Required task:
Swap each occurrence of "GUI agent" in the listing below for "interface agent", and reproduce every other line without alteration.

[Items from a dataset]
▽

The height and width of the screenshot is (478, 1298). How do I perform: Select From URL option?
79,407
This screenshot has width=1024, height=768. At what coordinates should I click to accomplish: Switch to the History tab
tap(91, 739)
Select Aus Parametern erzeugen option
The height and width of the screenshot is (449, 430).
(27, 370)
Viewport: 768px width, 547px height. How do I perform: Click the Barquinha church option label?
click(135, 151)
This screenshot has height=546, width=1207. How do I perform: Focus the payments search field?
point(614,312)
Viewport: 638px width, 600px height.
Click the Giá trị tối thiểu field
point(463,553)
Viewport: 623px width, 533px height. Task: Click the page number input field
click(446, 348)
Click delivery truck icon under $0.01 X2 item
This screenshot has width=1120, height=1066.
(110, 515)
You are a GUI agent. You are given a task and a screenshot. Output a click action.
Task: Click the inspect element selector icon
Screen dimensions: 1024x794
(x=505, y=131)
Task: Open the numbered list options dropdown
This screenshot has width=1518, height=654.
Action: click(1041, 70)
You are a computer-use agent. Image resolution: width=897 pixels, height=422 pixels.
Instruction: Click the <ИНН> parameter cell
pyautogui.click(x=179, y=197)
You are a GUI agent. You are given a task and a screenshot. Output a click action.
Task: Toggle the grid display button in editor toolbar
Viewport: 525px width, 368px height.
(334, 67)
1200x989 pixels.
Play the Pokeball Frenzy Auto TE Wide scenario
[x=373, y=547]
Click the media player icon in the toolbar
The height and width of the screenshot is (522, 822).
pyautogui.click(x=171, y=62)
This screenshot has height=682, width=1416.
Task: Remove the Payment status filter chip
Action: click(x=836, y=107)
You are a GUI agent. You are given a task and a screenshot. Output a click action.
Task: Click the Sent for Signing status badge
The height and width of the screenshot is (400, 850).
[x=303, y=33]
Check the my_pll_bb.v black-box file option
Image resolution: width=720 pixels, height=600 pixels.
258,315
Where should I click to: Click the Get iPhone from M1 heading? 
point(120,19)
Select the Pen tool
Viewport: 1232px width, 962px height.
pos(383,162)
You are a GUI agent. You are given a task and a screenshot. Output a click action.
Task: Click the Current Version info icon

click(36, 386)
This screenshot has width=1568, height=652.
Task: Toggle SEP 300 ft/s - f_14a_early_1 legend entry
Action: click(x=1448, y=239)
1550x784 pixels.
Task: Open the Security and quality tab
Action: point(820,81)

△

Exercise response:
The height and width of the screenshot is (478, 1298). How do I perform: Select From URL option?
79,407
This screenshot has width=1024, height=768. At what coordinates should I click to accomplish: Switch to the History tab
tap(91, 739)
Select Aus Parametern erzeugen option
The height and width of the screenshot is (449, 430).
(27, 370)
Viewport: 768px width, 547px height. How do I perform: Click the Barquinha church option label?
click(135, 151)
This screenshot has height=546, width=1207. How do I perform: Focus the payments search field?
point(614,312)
Viewport: 638px width, 600px height.
Click the Giá trị tối thiểu field
point(463,553)
Viewport: 623px width, 533px height. Task: Click the page number input field
click(446, 348)
Click delivery truck icon under $0.01 X2 item
This screenshot has width=1120, height=1066.
(110, 515)
You are a interface agent. You are given a task and a screenshot. Output a click action.
Task: Click the inspect element selector icon
Screen dimensions: 1024x794
(x=505, y=131)
Task: Open the numbered list options dropdown
This screenshot has width=1518, height=654.
Action: click(1041, 70)
You are a computer-use agent. Image resolution: width=897 pixels, height=422 pixels.
Instruction: Click the <ИНН> parameter cell
pyautogui.click(x=179, y=197)
You are a interface agent. You are given a task and a screenshot. Output a click action.
Task: Toggle the grid display button in editor toolbar
Viewport: 525px width, 368px height.
(334, 67)
1200x989 pixels.
Play the Pokeball Frenzy Auto TE Wide scenario
[x=373, y=547]
Click the media player icon in the toolbar
The height and width of the screenshot is (522, 822).
pyautogui.click(x=171, y=62)
This screenshot has height=682, width=1416.
Task: Remove the Payment status filter chip
Action: click(x=836, y=107)
You are a interface agent. You are given a task and a screenshot. Output a click action.
Task: Click the Sent for Signing status badge
The height and width of the screenshot is (400, 850).
[x=303, y=33]
Check the my_pll_bb.v black-box file option
Image resolution: width=720 pixels, height=600 pixels.
258,315
Where should I click to: Click the Get iPhone from M1 heading? 
point(120,19)
Select the Pen tool
Viewport: 1232px width, 962px height.
pos(383,162)
You are a interface agent. You are given a task and a screenshot. Output a click action.
Task: Click the Current Version info icon

click(36, 386)
This screenshot has width=1568, height=652.
Task: Toggle SEP 300 ft/s - f_14a_early_1 legend entry
Action: click(x=1448, y=239)
1550x784 pixels.
Task: Open the Security and quality tab
Action: point(820,81)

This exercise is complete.